→ Document excerpt
AMPP News

A team of researchers has characterized the evolution of damage to soft coatings, a.k.a. “rust preventives,” on steel surfaces when used as a physical barrier to prevent corrosion.

While many researchers have explored the properties of soft coatings on metallic surfaces in the past, few studies have focused on soft coating damage evolution on steel surfaces.

So a research team from the University of Akron’s National Center for Research in Corrosion and Lubrizol Corp. set out to characterize the performance of soft coatings or “rust preventives” when used as a physical barrier to protect steel from corrosive environments.

In the June 2014 issue of CORROSION, the team describes their work, which uses two test methods—a standard salt spray test based on ASTM B117 and electrochemical impedance spectroscopy (EIS)—to characterize soft coating performance.

The team used a salt spray test to expose samples to an extremely corrosive environment within a salt fog chamber so they could qualitatively characterize the performance of the coatings, but then also went a step further with EIS to characterize and quantify the performance of the coatings in corrosive environments.

→ Data lines
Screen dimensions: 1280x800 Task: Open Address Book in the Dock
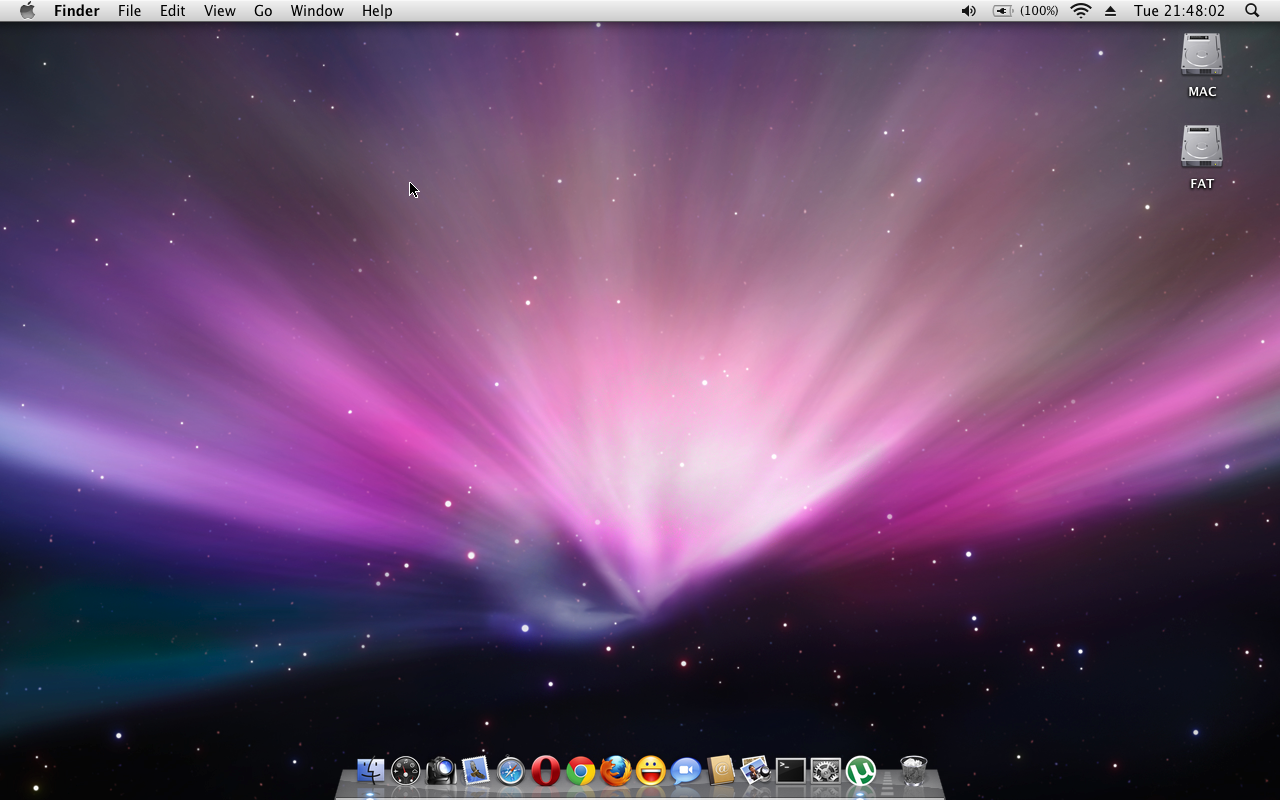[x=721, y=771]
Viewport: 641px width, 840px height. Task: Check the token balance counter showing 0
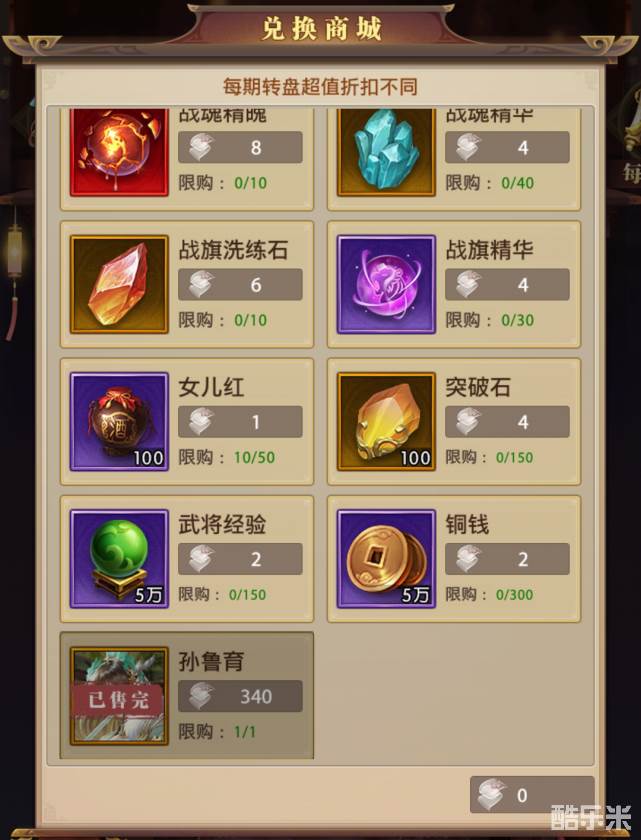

→ Aim
Restate the passage of the soft-coating news item starting with "A team of researchers" and going on through "from corrosive environments.", swapping "physical barrier" for "protective layer" wherever it occurs.

→ Task output
A team of researchers has characterized the evolution of damage to soft coatings, a.k.a. “rust preventives,” on steel surfaces when used as a protective layer to prevent corrosion.

While many researchers have explored the properties of soft coatings on metallic surfaces in the past, few studies have focused on soft coating damage evolution on steel surfaces.

So a research team from the University of Akron’s National Center for Research in Corrosion and Lubrizol Corp. set out to characterize the performance of soft coatings or “rust preventives” when used as a protective layer to protect steel from corrosive environments.